For most PTAs, newsletters are the most comprehensive communication vehicle that the group shares with its many audiences. A newsletter, whether print or electronic, contains several short articles and graphics that bulletin important information for a specific group of recipients. While most PTA units produce a newsletter publication, PTAs that cannot or do not wish to produce their own may be able to contribute to their school’s newsletter.

Because a newsletter is the main means of communication for many PTAs, it is a good idea to define your audience as broadly as is practical. Generally speaking, you will want to include the following groups: PTA members, school teachers and staff, all parents and caregivers (including nonmembers), school superintendent and school board members.

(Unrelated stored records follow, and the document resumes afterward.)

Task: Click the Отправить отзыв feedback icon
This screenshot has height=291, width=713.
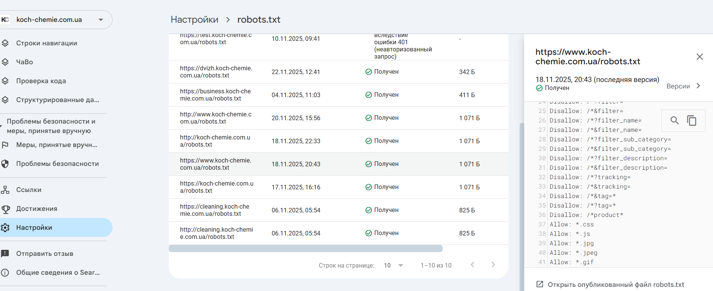Action: (5, 254)
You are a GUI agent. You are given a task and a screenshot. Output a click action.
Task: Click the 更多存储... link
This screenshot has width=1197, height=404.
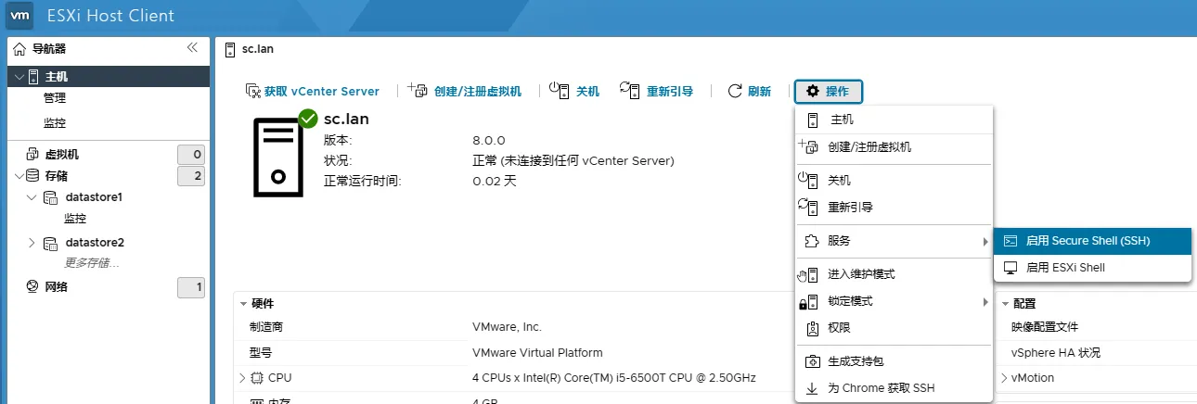(92, 263)
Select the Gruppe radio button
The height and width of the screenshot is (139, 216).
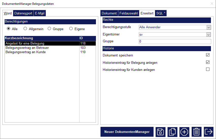49,29
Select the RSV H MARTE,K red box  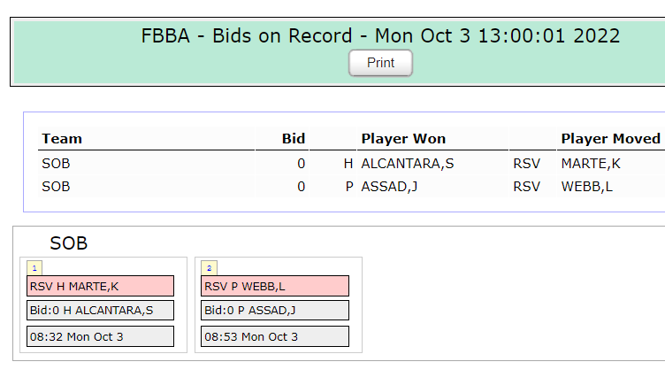coord(100,286)
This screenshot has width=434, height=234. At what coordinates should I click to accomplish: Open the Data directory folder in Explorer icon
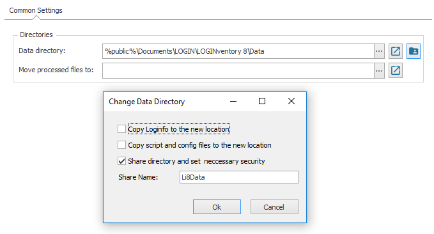(396, 51)
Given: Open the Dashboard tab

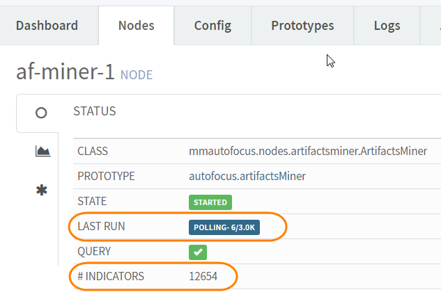Looking at the screenshot, I should 47,26.
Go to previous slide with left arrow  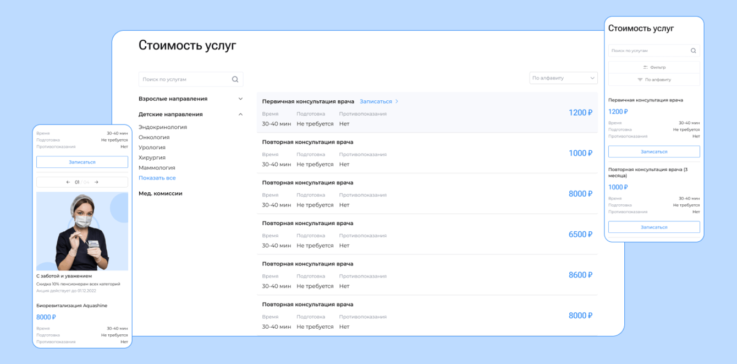[68, 182]
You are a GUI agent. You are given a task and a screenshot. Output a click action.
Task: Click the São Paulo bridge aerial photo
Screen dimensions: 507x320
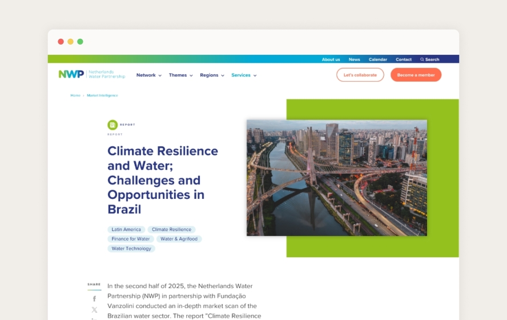336,178
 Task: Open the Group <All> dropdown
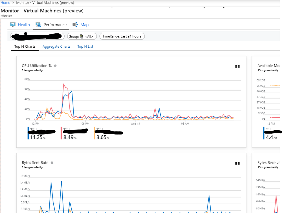(x=82, y=36)
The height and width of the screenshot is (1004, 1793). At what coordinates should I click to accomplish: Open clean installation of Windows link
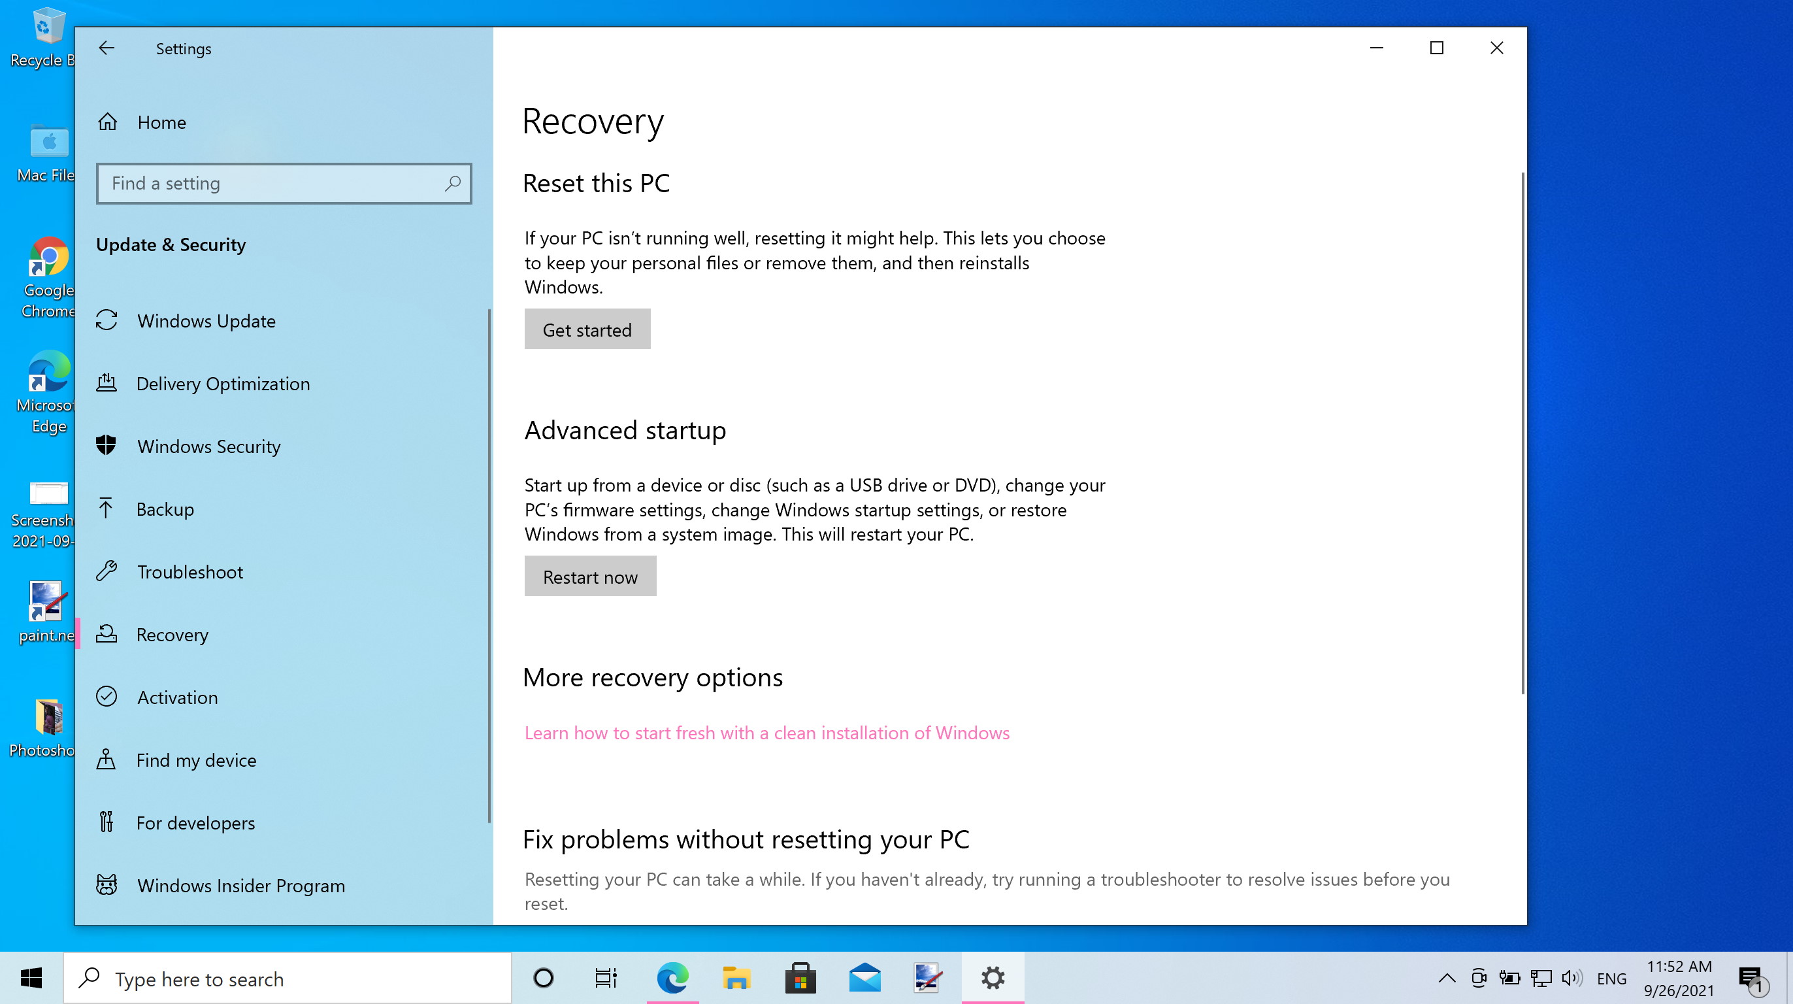[766, 732]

Print Newsletters vs. Electronic Newsletters

In an increasingly digital world, you may find that many of your members are accustomed to online communication, while other members may prefer a physical print newsletter. Surveying your members to get a sense of your unit’s preference will help ensure that your members actually read your publication.

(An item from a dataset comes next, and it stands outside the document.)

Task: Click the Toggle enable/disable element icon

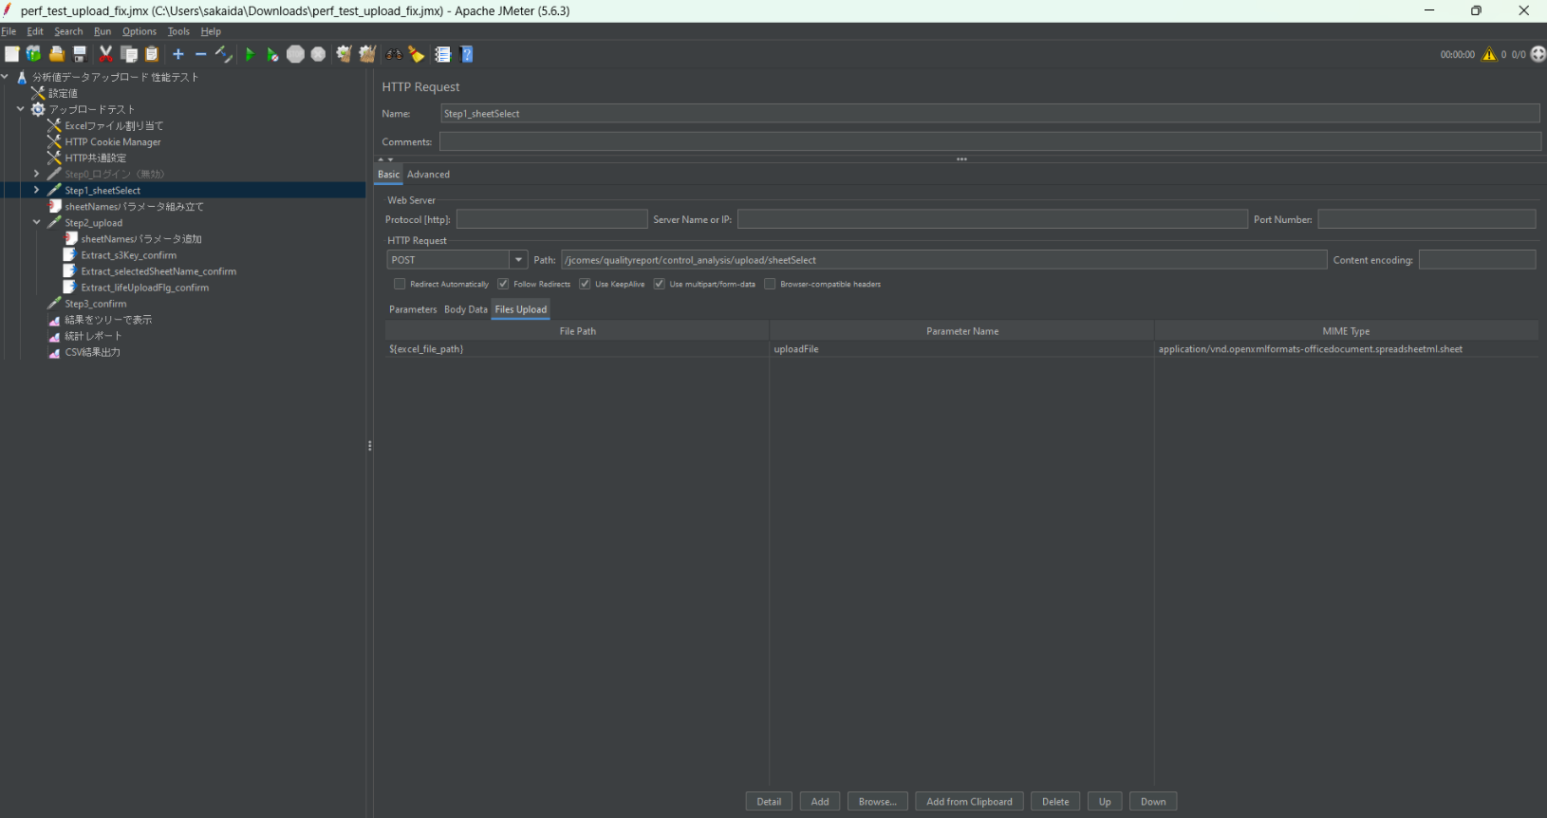Action: (223, 55)
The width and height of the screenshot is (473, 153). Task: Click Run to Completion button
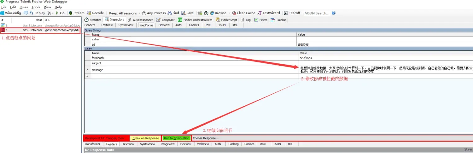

Regardless of the format (or combination of formats) you choose to produce, here are a few things to think about:

  • Cost: When publishing a print newsletter, there will be additional costs to produce and distribute the publication. Paper, printing and postage costs may also increase depending on the size of each newsletter and the size of the audience who will receive it. When selecting to produce an e-newsletter, printing and mailing costs do not apply (though many e-newsletter companies charge by the email address). However, there are many e-newsletter companies who do not charge for their services and others who charge a nominal amount (e.g. Benchmark emailing service). You can always design a print newsletter, take a picture and then email it to your recipients.
  • Time and Skill Levels: Print newsletters can be easily designed in word processing programs that are user-friendly and already used by many members in their day-to-day lives. While most free e-newsletter publication sites are intended for tech-novices, the editor should consider technical skill limitations that may compromise the quality of the publication or consume an excessive amount of time.
  • Tracking: Once you send the print newsletter, you have no information on who has received it, who opened it or how long the person read it. E-newsletter services have tools in place to see this information, including the open rate (how many people open the email), click rate (how many people click links in the email) and bounce rate (how many emails did not reach the intended inbox).

Article Assignment

Once you have determined the format of your newsletter, a good next step is to develop a general outline for the school year. After you have established an outline, you can pencil in people to write articles. It is normally a good idea to have a person write the article who is directly involved with or interested in a particular topic or event. When assigning articles, you should ensure that the person has the time and is willing to do it, and you should provide them with:

  • the length of the article needed, usually given in number of words
  • the deadline for submitting the final article
  • the general focus the article should take

You should follow up with the author before the deadline to ensure the article is on track for completion. If the right person does not have the time or writing skills to do the article, try to set up an interview to get the important details to write the article.